Three days after Hanover goes missing while on an errand to Koreatown, his body is returned to the front gates of the Red City.

The skin of the man’s hands and arms has been peeled back all the way up to his elbows. There are other injuries all over his body, too gruesome for Sam to name.

She cannot untangle Hanover’s capture from her meeting with Ari. Had Sam not been at the beach that night, she would have accompanied Hanover on his errand, would have ensured all went well. Instead, he’d gone without her.

Ari couldn’t have set this up. Could he? He declared to her that he wouldn’t report their meeting back to Lumines—but she knows better than to trust him. What if he had indeed told them everything? What if he knew that she was supposed to accompany Hanover that night? What if he had concocted the plan?

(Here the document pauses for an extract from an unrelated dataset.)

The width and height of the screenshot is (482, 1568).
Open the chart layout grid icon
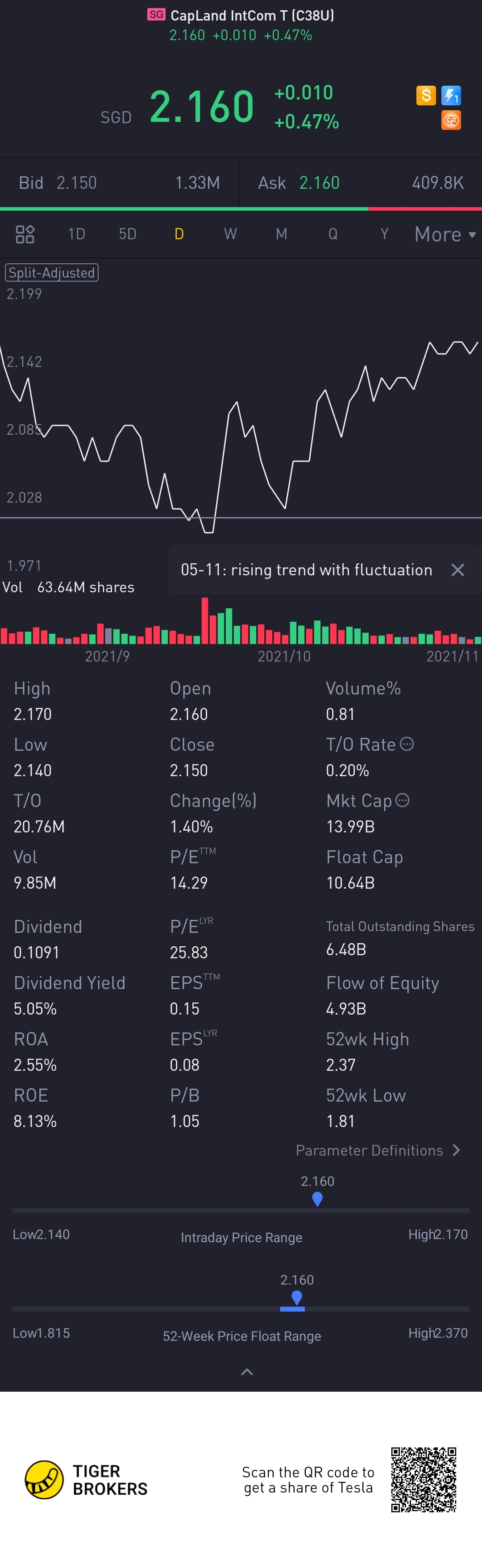click(25, 234)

“He wasn’t a polemist,” Will says now as they gather with Diamond at the estate. “He doesn’t work directly on deals. He was outside the scope of typical retaliation. Hewas,however, a part of our inner circle, a loyal crewman for decades.”

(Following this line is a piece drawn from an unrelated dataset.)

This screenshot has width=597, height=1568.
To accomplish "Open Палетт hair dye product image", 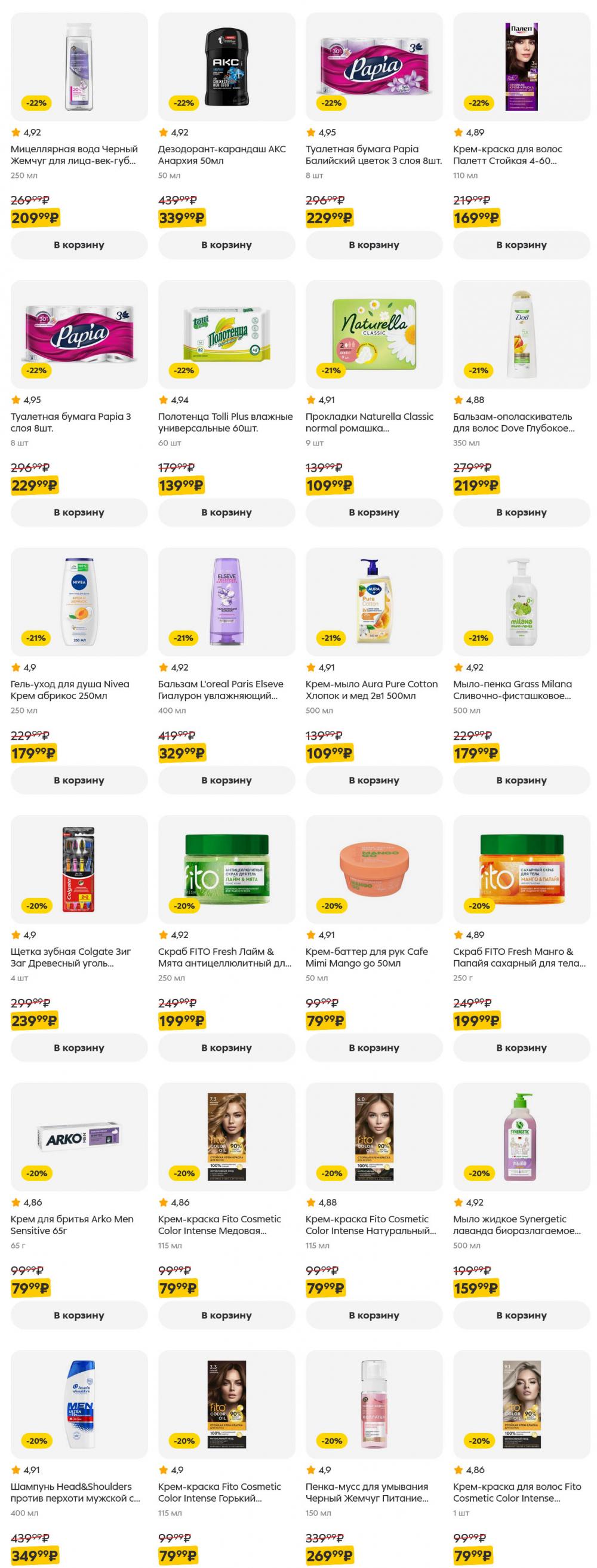I will (522, 66).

“So they wanted to say that it was personal this time,” Sam replies.

“Indeed,” Will agrees.

Sam feels a black anger rise in her chest. Hanover, who was the first kind face she saw at the estate, who delivers her payments and notices her moods and sees her when she wants to be seen. They attacked him as mercilessly as they attacked Will.

“What do we do, then?” Sam asks.

“An eye for an eye,” Diamond says quietly.

They both look at her.

“And what might be considered an equivalent?” Will says.

“Well,” Diamond says coolly, “what are the eyes of Lumines?”

They all know the answer to this—a syndicate’s philosophers. But Sam blanches. Philosophers are not to be harmed. What Diamond is suggesting goes against this unspoken rule.

“The other syndicates are going to disapprove,” Will says.

“They’ll come around.”

Sam shivers at Diamond’s words. They’ll see it as a reasonable retaliation for targeting Diamond’s most trusted manservant. They’ll say it’s a one-time deal.

“Lumines has a philosopher attending the Oxford conference this year,” Diamond continues. “Dominique St. Clair. Cleopatra.”

“At the conference?” Will lifts an eyebrow at his mother. “It will be trouble, getting out before the news spreads like wildfire.”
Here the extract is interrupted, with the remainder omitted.